*EXERCISE AIM*. Beginning with the line that includes "Given: Click the Configure chat title" and ending with the last line, print the records exactly, leaving every picture out.

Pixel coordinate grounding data
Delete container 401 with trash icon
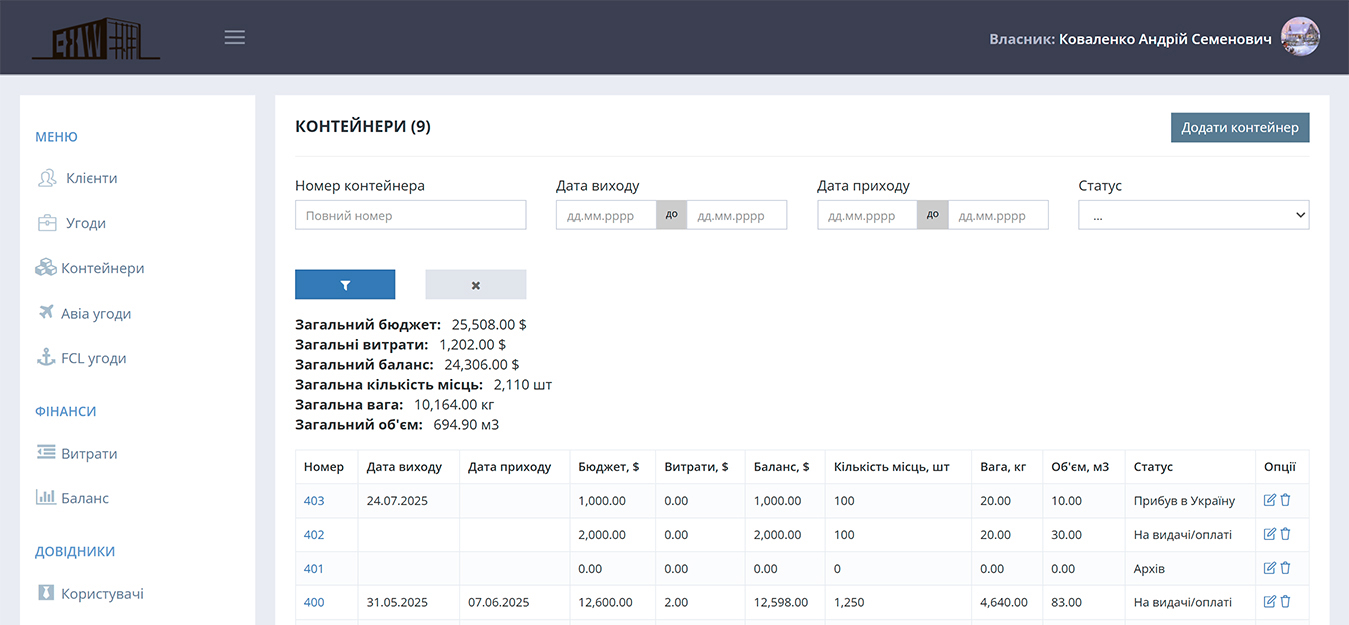The image size is (1349, 625). [1286, 568]

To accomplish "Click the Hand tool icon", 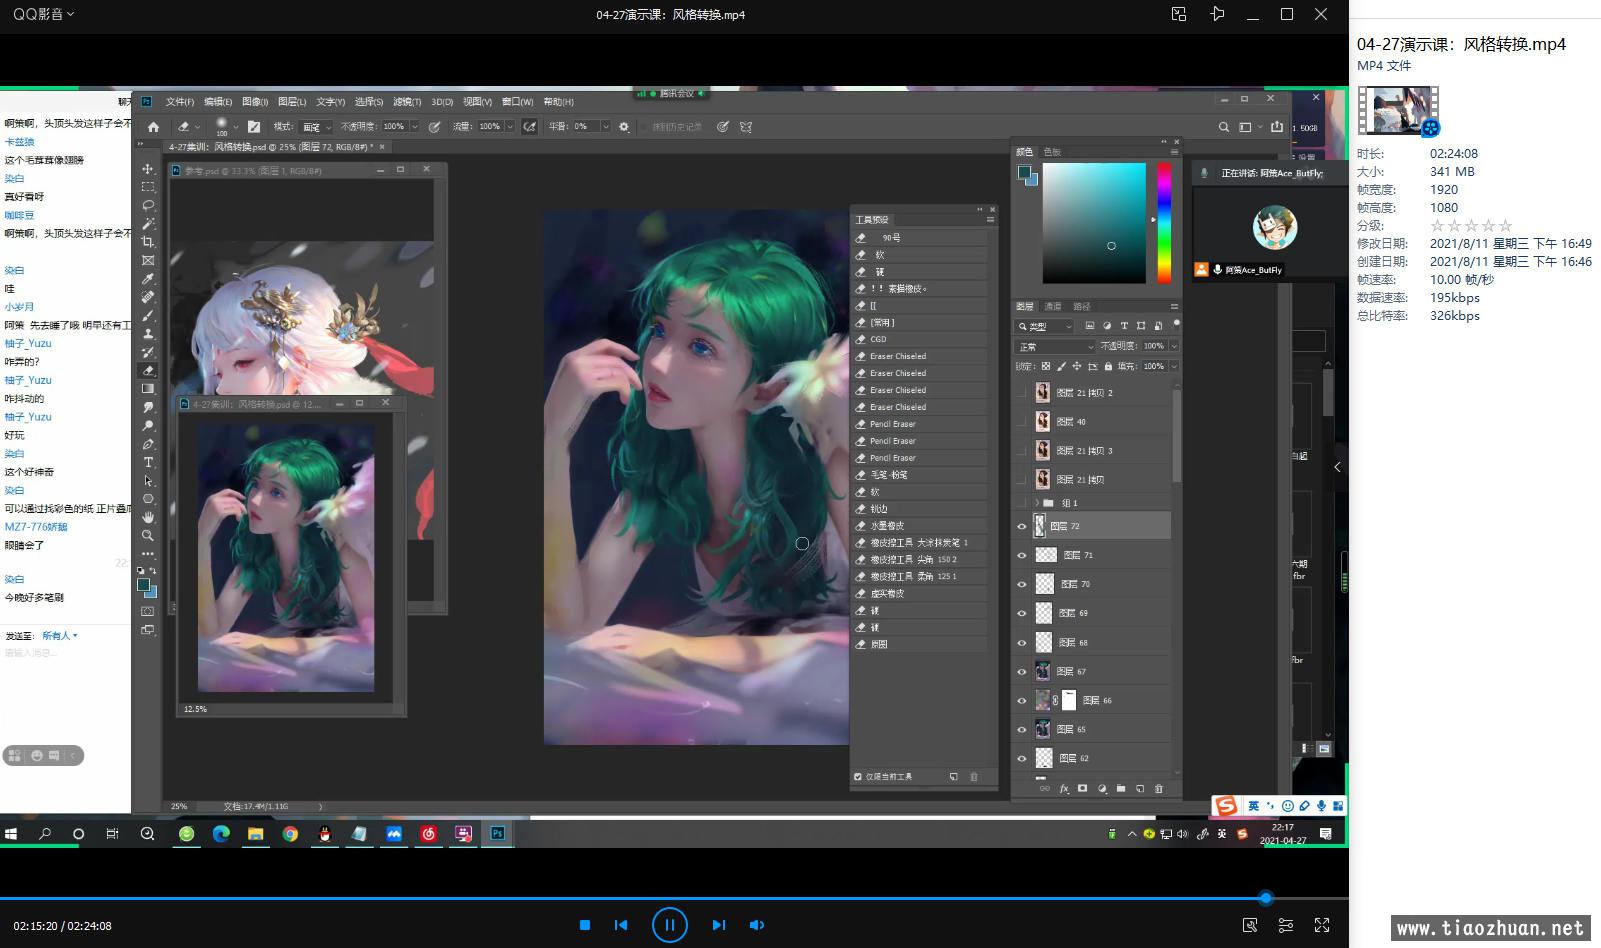I will point(148,517).
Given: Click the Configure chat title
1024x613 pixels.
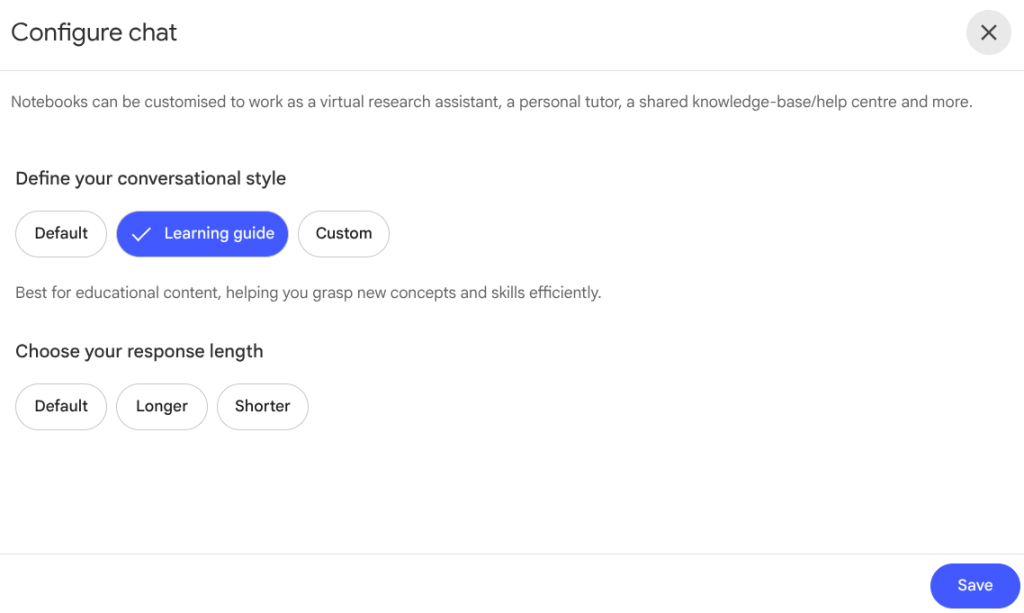Looking at the screenshot, I should pyautogui.click(x=94, y=32).
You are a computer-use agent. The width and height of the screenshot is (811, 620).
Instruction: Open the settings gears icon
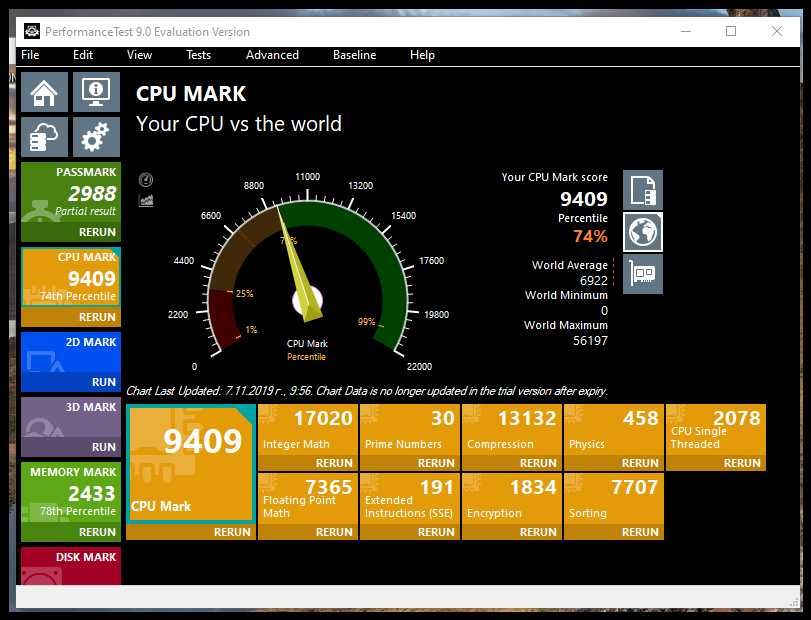point(96,137)
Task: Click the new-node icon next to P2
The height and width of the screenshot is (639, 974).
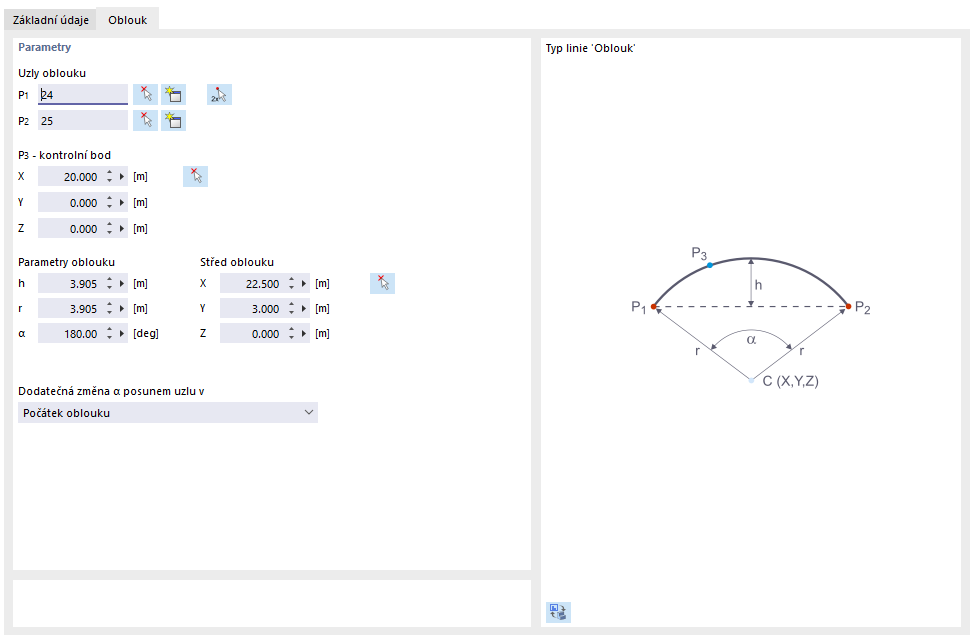Action: click(174, 121)
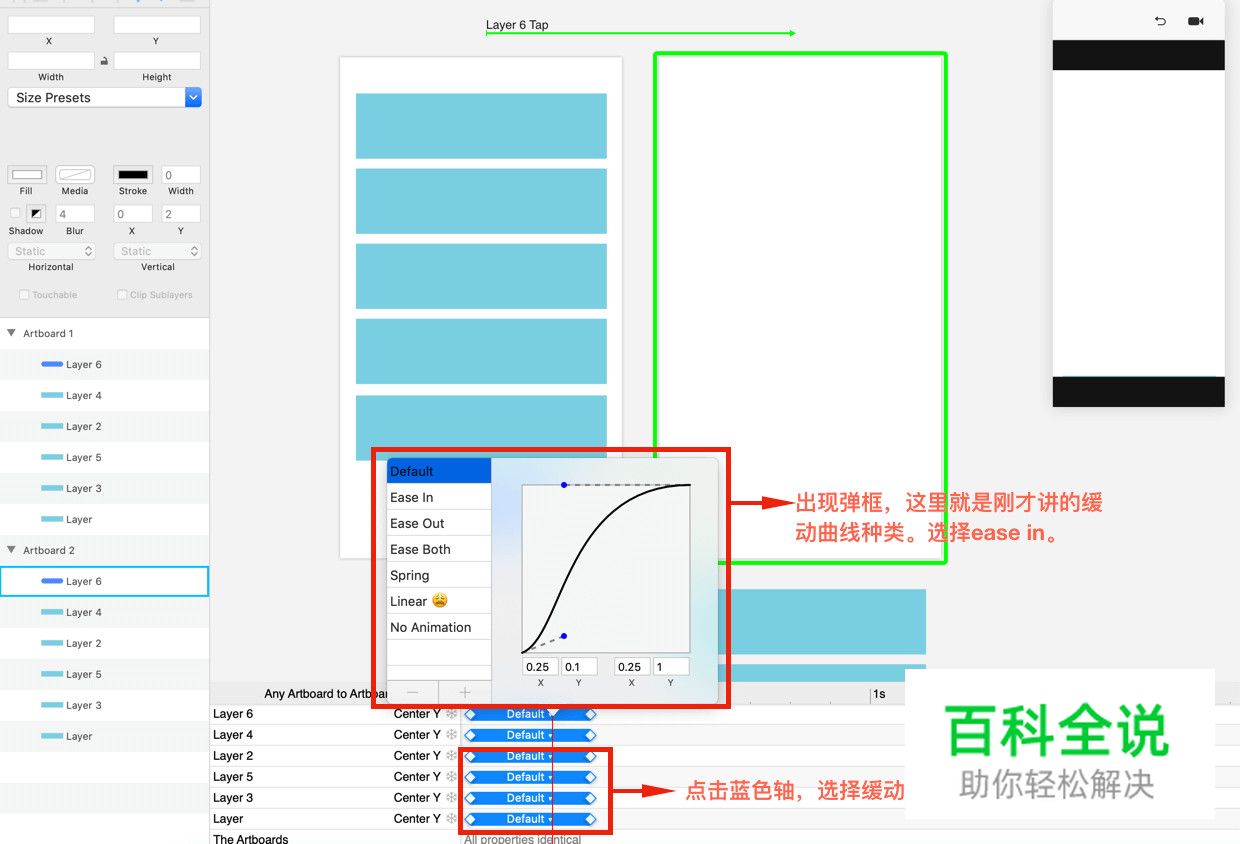Start recording with the video camera icon
Viewport: 1240px width, 844px height.
click(1195, 21)
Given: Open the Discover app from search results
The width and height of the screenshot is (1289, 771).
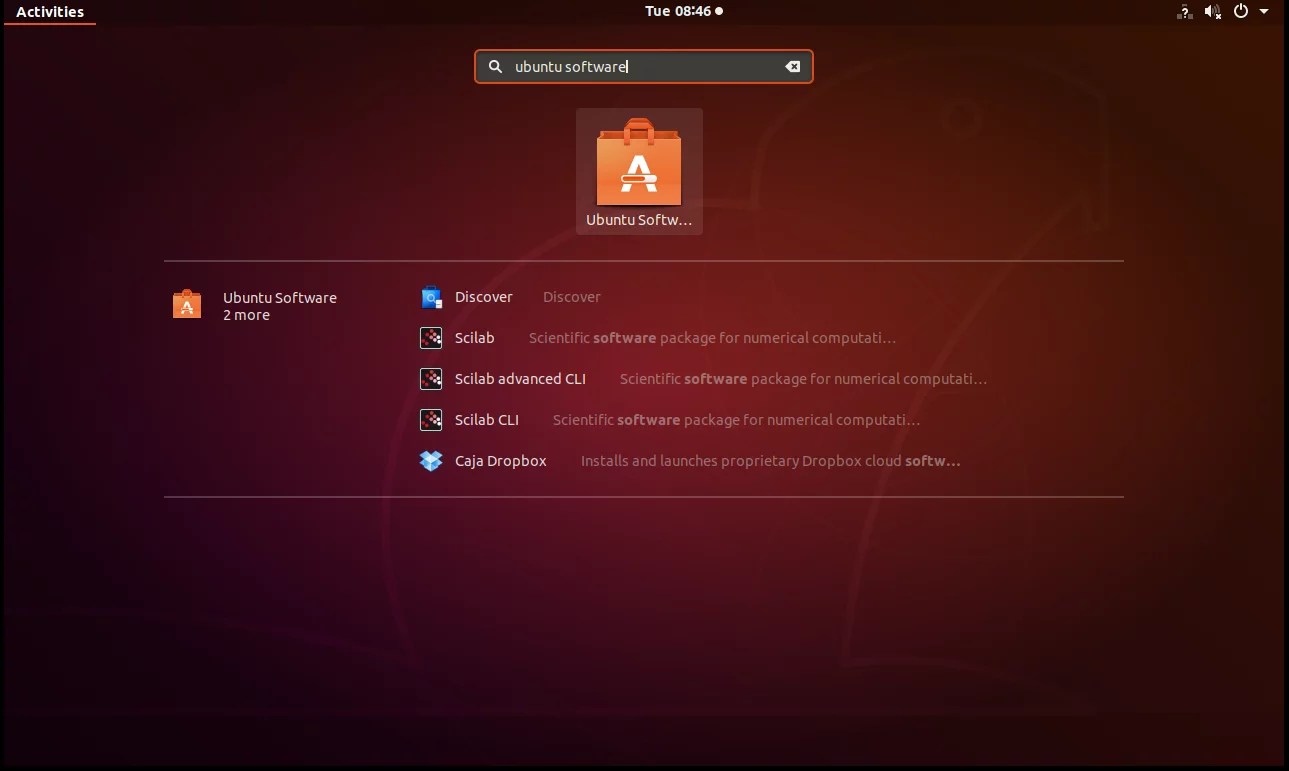Looking at the screenshot, I should tap(431, 296).
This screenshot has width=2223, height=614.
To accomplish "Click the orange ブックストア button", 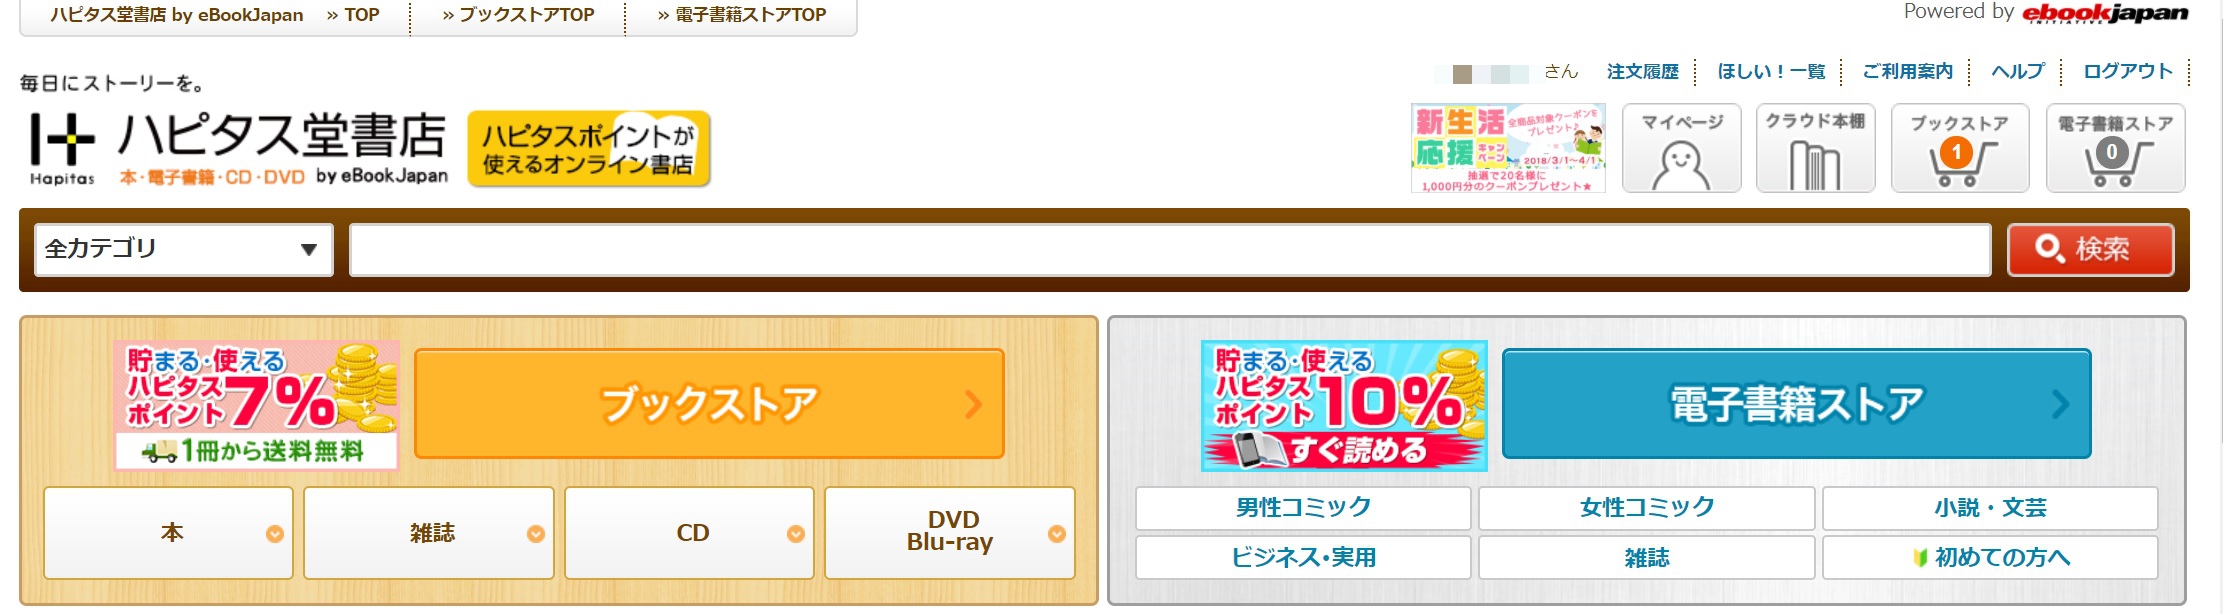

*YOUR SOLUTION*.
Given: Click the Configure chat title
1024x613 pixels.
Looking at the screenshot, I should pyautogui.click(x=94, y=32).
You are a computer-use agent. The width and height of the screenshot is (811, 620).
Instruction: Open the settings gears icon
point(96,137)
Task: Click the new-node icon next to P2
The height and width of the screenshot is (639, 974).
Action: click(174, 121)
Start recording with the video camera icon
Viewport: 1240px width, 844px height.
click(1195, 21)
Given: Open the Discover app from search results
The width and height of the screenshot is (1289, 771).
Looking at the screenshot, I should tap(431, 296).
This screenshot has width=2223, height=614.
To accomplish "Click the orange ブックストア button", 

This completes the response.